Fowler and Messieh11 followed 13 patients with isolated PCL injuries, and reported in 1996 a 100% return to previous level of activity at an average of 2.6 years. Prior to this Parolie and Bergfeld12 reported only an 84% return to activity, and only a 68% return at the pre-injury level. They found an increase of 2mm in the side-to-side KT-1000 difference in the unsatisfied patients, versus the satisfied patients, when tested both passively, and with an active hamstring contraction. This however did not reach statistical significance. They concluded that the amount of posterior laxity did not correlate with the ability to return to sports, but felt it was more related to the patient's ability to regain quadriceps strength equal to or greater than the uninjured side. Shelbourne, et al13 reported on a prospectively followed group of patients with isolated PCL rupture and found that at an average of 5.4 years, only 50% of conservatively treated patients were able to return to their pre-injury level. They also showed this was not correlated with degree of laxity. This reflects our experience.

Our patients have all regained full quadriceps strength during rehabilitation, but those requiring reconstruction continued to exhibit a positive PFD test. This test does not quantify amount of posterior translation, but rather that it occurs, and that it causes pain and weakness of the hamstrings. We therefore believe this test is useful in identifying those patients who have completed a rehabilitation protocol and have full quadriceps strength, who are unable to return to a high level of sports activity. These patients may require use of a brace, or PCL reconstruction. The test can also be used to assess the effectiveness of a PCL brace, as the test should revert to negative if the brace is effectively resisting posterior translation of the proximal tibia. This test does not measure or directly identify posterior laxity, but rather identifies patients that have functional disability (pain and hamstring weakness) as a result of abnormal posterior translation of the proximal tibia. It also identifies those patients that have overcome this disability with rehabilitation, and ultimately do well with non-operative management.

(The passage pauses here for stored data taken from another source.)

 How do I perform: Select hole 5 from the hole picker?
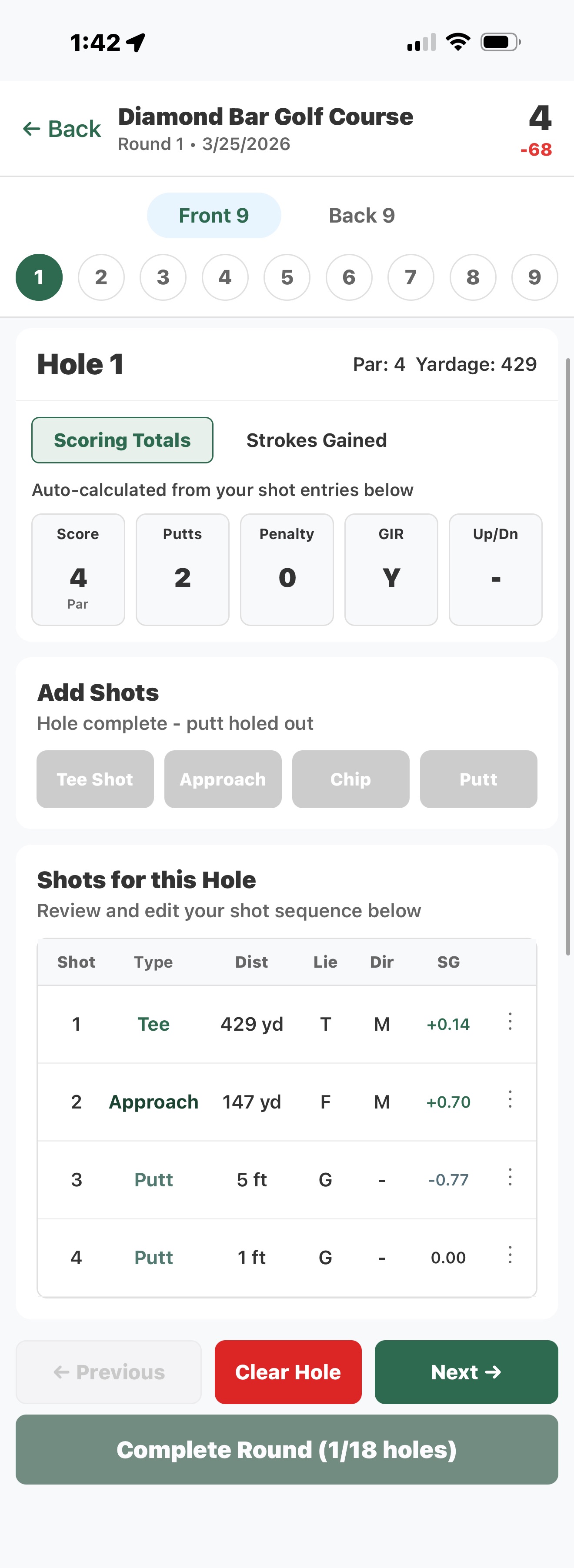[287, 277]
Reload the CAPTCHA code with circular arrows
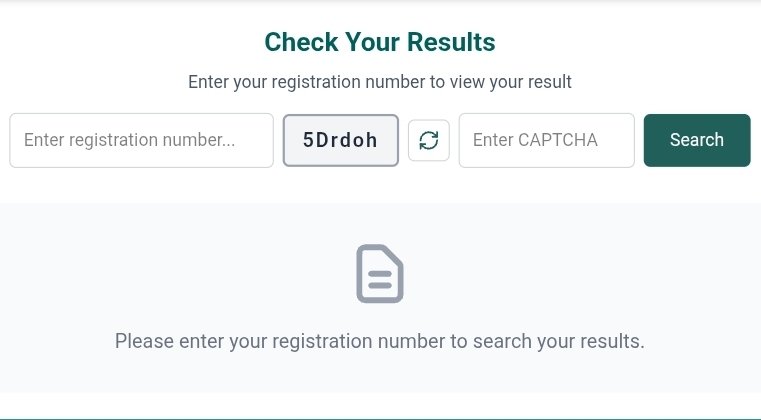Screen dimensions: 761x420 coord(429,140)
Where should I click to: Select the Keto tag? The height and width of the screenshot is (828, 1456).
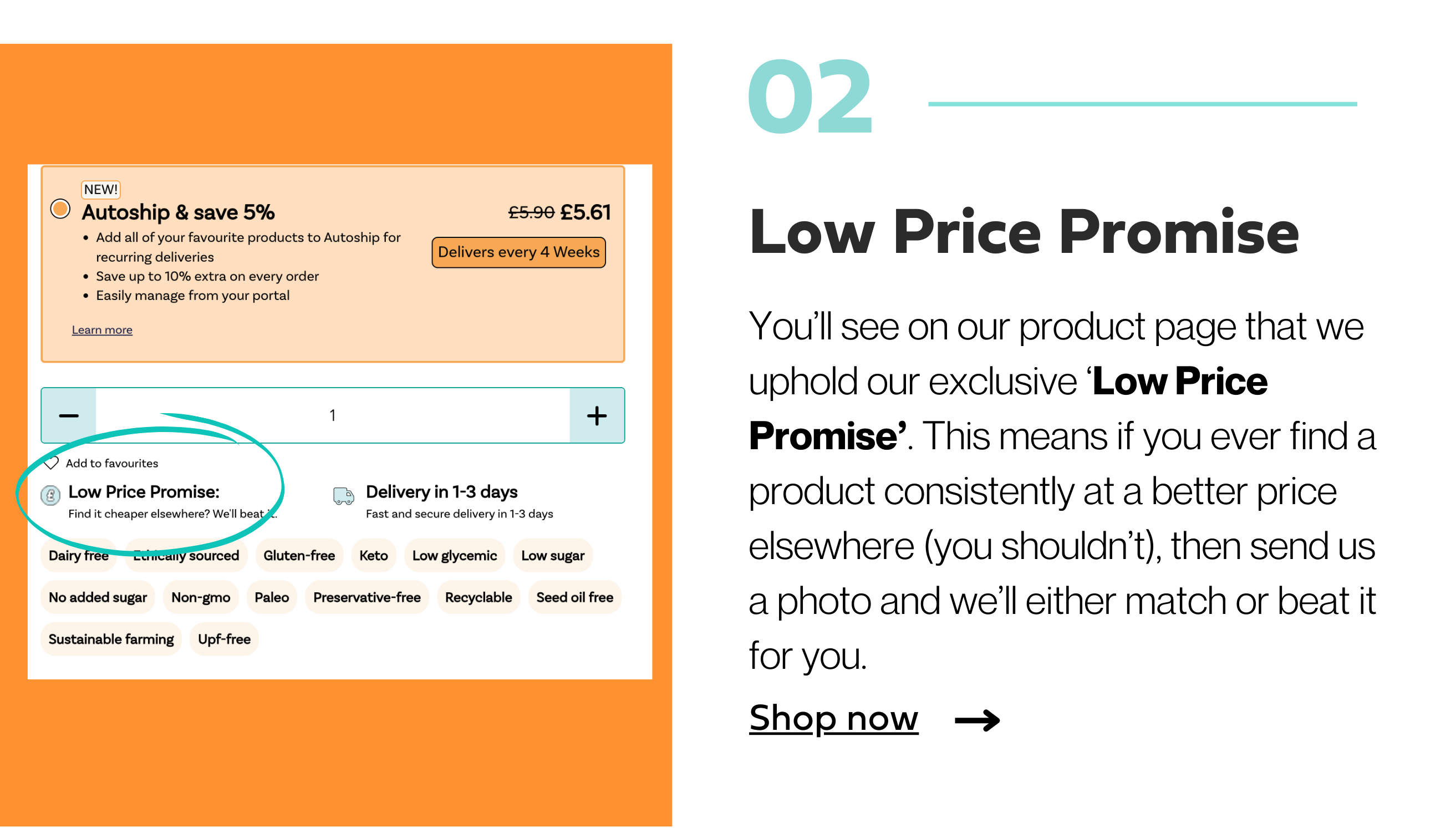point(374,556)
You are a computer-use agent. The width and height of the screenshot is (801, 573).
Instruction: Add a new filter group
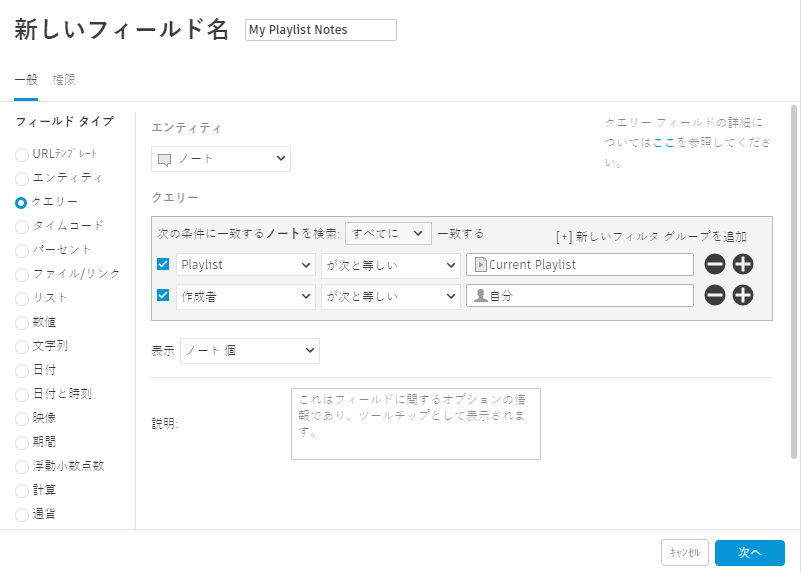coord(651,237)
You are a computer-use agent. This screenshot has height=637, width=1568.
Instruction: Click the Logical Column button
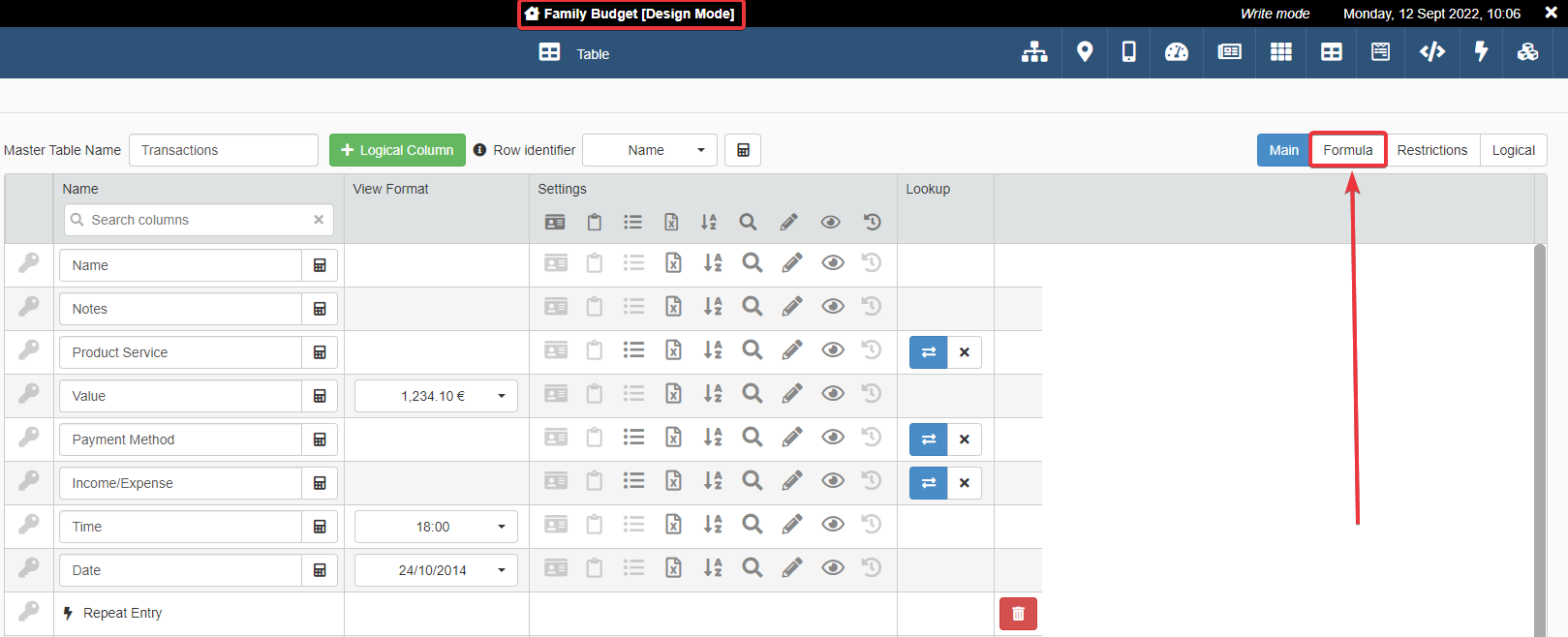pos(397,150)
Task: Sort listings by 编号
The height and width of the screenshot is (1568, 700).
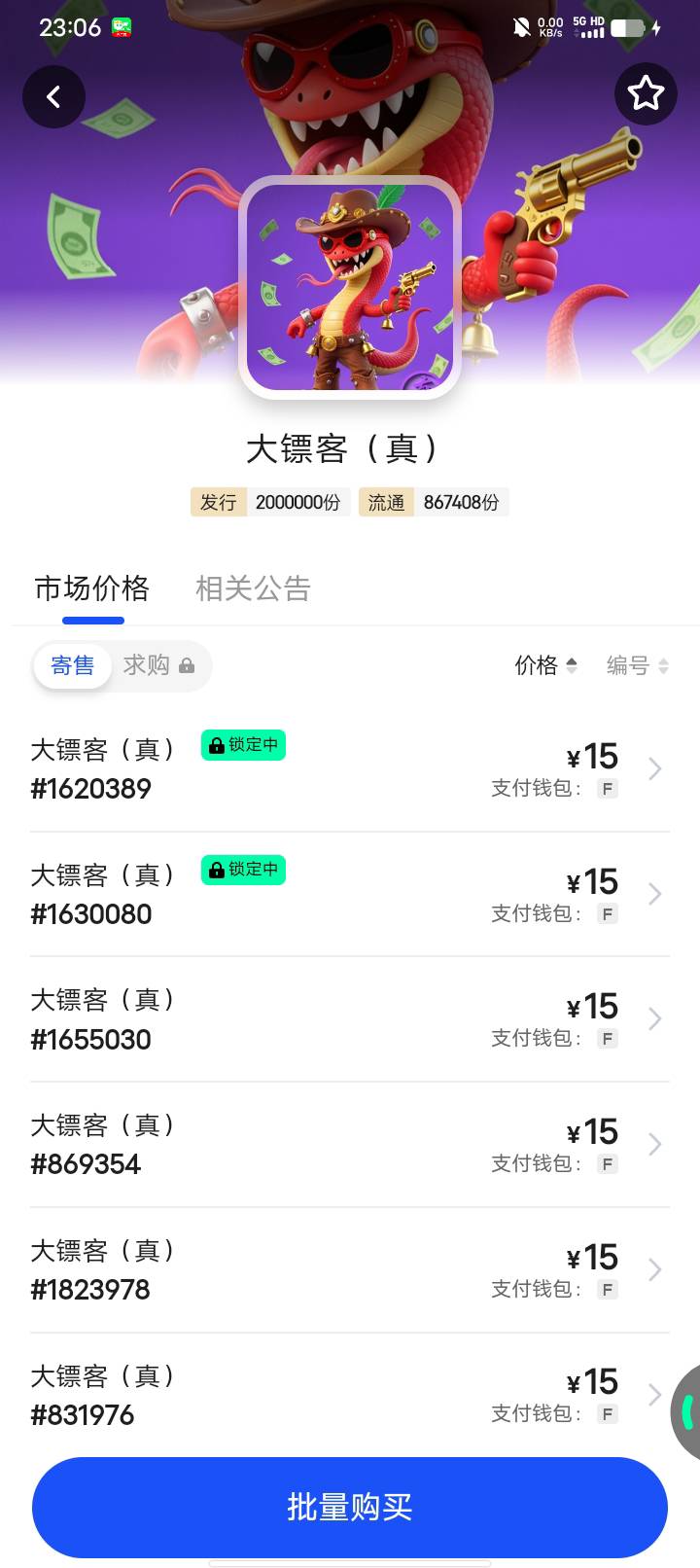Action: tap(637, 665)
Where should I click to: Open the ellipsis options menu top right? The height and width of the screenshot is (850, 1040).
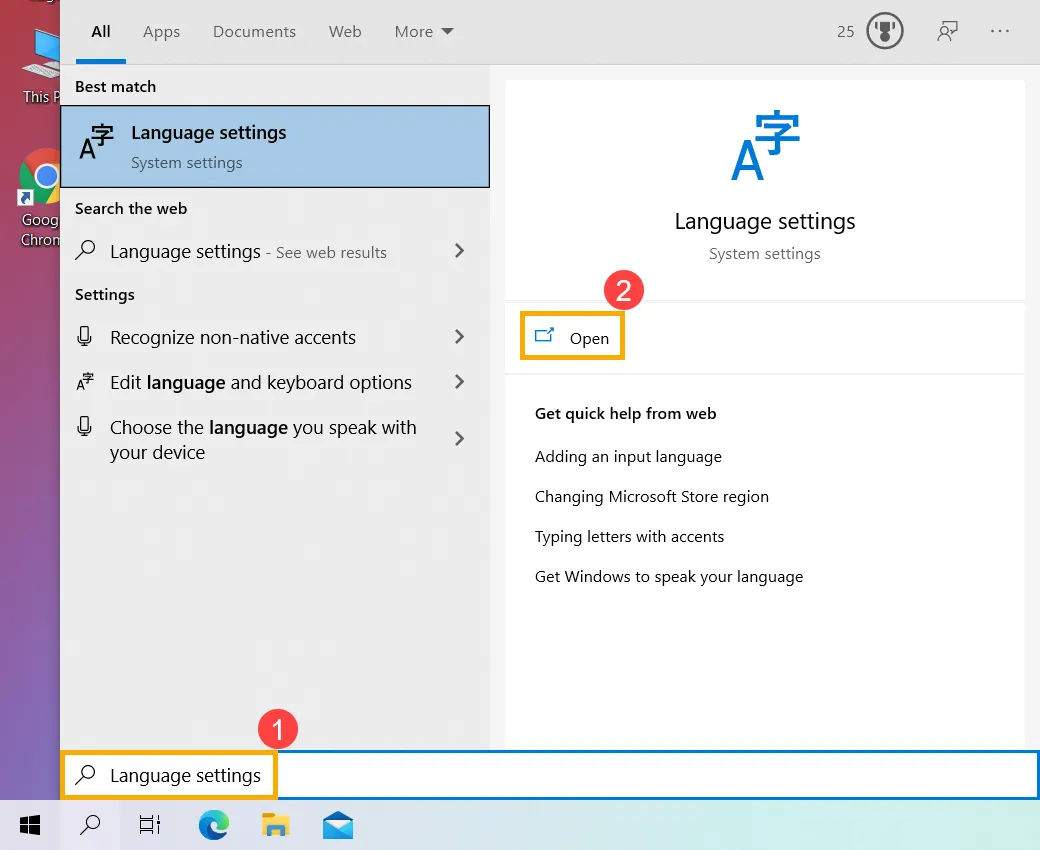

We have also found PFD test to be very helpful in the diagnosis of acute PCL ruptures, especially in those cases when the diagnosis is not obvious. It is quickly and easily applied in the office or on the sidelines, and results are independent of the examiner. The Proximal Tibial Percussion test requires no effort or cooperation from the patient, and can be applied to the acutely injured, apprehensive patient. We feel these tests should be a useful part of the sports medicine physician's clinical diagnostic armamentarium.

In conclusion, two new clinical tests have been presented that we feel are very sensitive in diagnosing acute PCL injury and subtle cases of functional PCL instability. These tests can also be used to follow a patient's ability to return to high level activities during a rehabilitative program, and assess brace function.